|Numéro de publication||US8886603 B2|
|Type de publication||Octroi|
|Numéro de demande||US 13/864,877|
|Date de publication||11 nov. 2014|
|Date de dépôt||17 avr. 2013|
|Date de priorité||31 janv. 2012|
|Autre référence de publication||US8447730, US20130232114|
|Numéro de publication||13864877, 864877, US 8886603 B2, US 8886603B2, US-B2-8886603, US8886603 B2, US8886603B2|
|Inventeurs||Masood Mortazavi, Jacob Y. Levy, Sahaya Andrews Albert|
|Cessionnaire d'origine||Yahoo! Inc.|
|Exporter la citation||BiBTeX, EndNote, RefMan|
|Citations de brevets (16), Classifications (9), Événements juridiques (3)|
|Liens externes: USPTO, Cession USPTO, Espacenet|
This application is a continuation of and claims the benefit of the filing date of U.S. application Ser. No. 13,363,148, titled “PROBE SYSTEM FOR REPLICATION MONITORING”, filed on Jan. 31, 2012, which application is incorporated by reference.
The present invention relates to Replica systems and particular to a Probe System that determines the latency and health of paths within such systems.

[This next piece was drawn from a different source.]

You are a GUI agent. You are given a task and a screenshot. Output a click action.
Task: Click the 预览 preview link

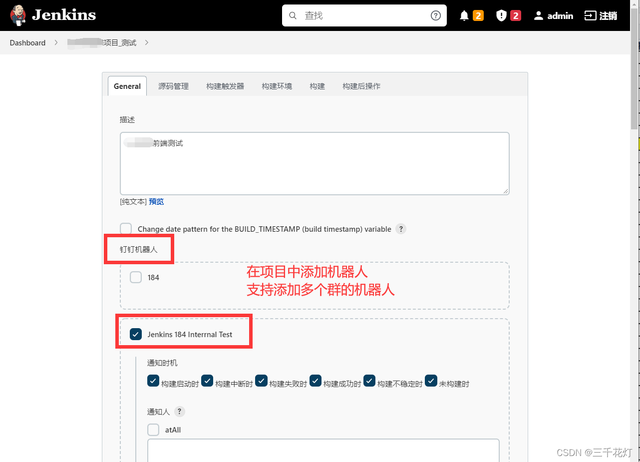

In high-replica count systems or in systems where replication can be performed across a large number of zones or regions, it is critical to measure and monitor all possible replication paths to ensure that those paths are healthy and functioning. Failures can occur due to large backlogs, replication volume failures, end-point failures, transmission message failures or other kinds of failures along any one of the paths. Furthermore, such monitoring is best performed by a probe system that does not unduly burden the serving system or affect the multi-tenant cloud services it provides. In other words, resources used for probing should be infinitesimally small compared to general serving resources. Finally, monitoring computations should be reliable and available relatively immediately.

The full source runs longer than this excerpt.